A classificação definitiva e consensualmente aceita foi feita por Floriano Paulo
de Almeida, graças a estudo comparativo realizado entre o granuloma coccidióico nos Estados Unidos e no Brasil, demonstrando que eram indiscutíveis e notáveis as diferenças entre ambas as patologias. Nesse estudo, confirmou os achados anteriormente descritos por Lutz estabelecendo, assim, as diferenças entre o agente etiológico da paracoccidioidomicose e o C. immitis, com o qual era freqüentemente confundido6. Em 1930, após diversos estudos, criou o gênero Paracoccidiodes dentro do reino Fungi, revalidando também a espécie brasiliensis, criada por Splendore.
Segundo Lacaz, com a observação e o relato de casos isolados da doença em
outros países da América do Sul, a mesma passou a ser chamada de blastomicose sul-americana, doença de Lutz, doença de Lutz-Splendore- Almeida, pois Splendore foi o primeiro a cultivar o patógeno e Almeida, o autor do primeiro estudo abrangente sobre a doença. Porém, a oficialização do termo paracoccidioidomicose foi estabelecida em 1971, em Medellín, Colômbia, durante reunião de micologistas do continente americano, sendo mundialmente aceita desde então. Etiologia
A paracoccidioidomicose (PCM) é causada por fungos termodimórficos de duas
principais espécies: Paracoccidoides brasiliensis (P. brasiliensis) e Paracoccidioides lutzii (P. lutzii). P. brasiliensis é composto por um complexo de pelo menos cinco agrupamentos geneticamente isolados, classificados como espécies filogenéticas: S1a, S1b, PS2, PS3 e PS4.2,3,4. As espécies filogenéticas S1a e S1b são predominantemente encontradas na América do Sul, especialmente no Sudeste e Sul do Brasil, na Argentina e no Paraguai. A espécie PS2 tem uma distribuição irregular, menos frequentemente identificada e, até agora, os casos humanos foram identificados na Venezuela e no Sudeste do Brasil.

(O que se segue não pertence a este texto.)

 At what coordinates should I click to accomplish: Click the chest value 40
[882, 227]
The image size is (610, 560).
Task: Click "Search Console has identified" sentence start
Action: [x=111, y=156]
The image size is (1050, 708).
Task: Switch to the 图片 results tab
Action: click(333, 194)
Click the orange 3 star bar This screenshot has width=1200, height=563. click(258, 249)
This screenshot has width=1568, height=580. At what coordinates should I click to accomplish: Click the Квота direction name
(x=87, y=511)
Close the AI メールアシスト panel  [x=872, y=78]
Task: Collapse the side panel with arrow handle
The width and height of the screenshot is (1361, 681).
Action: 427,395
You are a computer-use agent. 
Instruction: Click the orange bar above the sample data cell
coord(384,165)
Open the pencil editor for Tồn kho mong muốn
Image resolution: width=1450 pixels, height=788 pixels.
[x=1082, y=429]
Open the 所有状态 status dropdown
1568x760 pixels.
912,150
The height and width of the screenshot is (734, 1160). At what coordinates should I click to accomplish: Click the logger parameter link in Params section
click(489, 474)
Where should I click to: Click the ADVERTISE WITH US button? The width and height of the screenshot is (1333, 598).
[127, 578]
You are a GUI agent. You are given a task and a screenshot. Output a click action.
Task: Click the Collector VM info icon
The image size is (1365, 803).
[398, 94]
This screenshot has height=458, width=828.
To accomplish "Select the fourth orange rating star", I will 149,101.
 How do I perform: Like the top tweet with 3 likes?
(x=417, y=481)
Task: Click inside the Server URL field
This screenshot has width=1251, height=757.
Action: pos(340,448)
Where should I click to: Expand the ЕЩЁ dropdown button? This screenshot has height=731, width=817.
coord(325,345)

As espécies de PS3 e PS4 são exclusivamente endêmicas da Colômbia e da
Venezuela, respectivamente. Por sua vez, P. lutzii abriga uma única espécie, predominantemente distribuída no Centro-Oeste e na Amazônia (Brasil e Equador). A incidência real de cada espécie filogenética e sua implicação na prática clínica é difícil de se estabelecer, devido à falta de estudos comparando as formas PCM e as manifestações clínicas com o perfil genético dessas entidades. A imunodifusão radial contra os exoantígenos comumente usados, contendo uma glicoproteína de 43-kDa (gp43), sugere que esses fungos apresentam uma grande variabilidade antigênica.9 De acordo com estudos filogenéticos, diferentes isolados de Paracoccidioides sp são distribuídos em diferentes genótipos, encontrados em várias áreas endêmicas de PCM na América Latina. Em particular, os da região central do Brasil (Mato Grosso e Rondônia) apresentam menor taxa de similaridade genética. Os isolados de P. lutzii apresentam alta variabilidade antigênica específica de espécies,já avaliada em estudos proteômicos.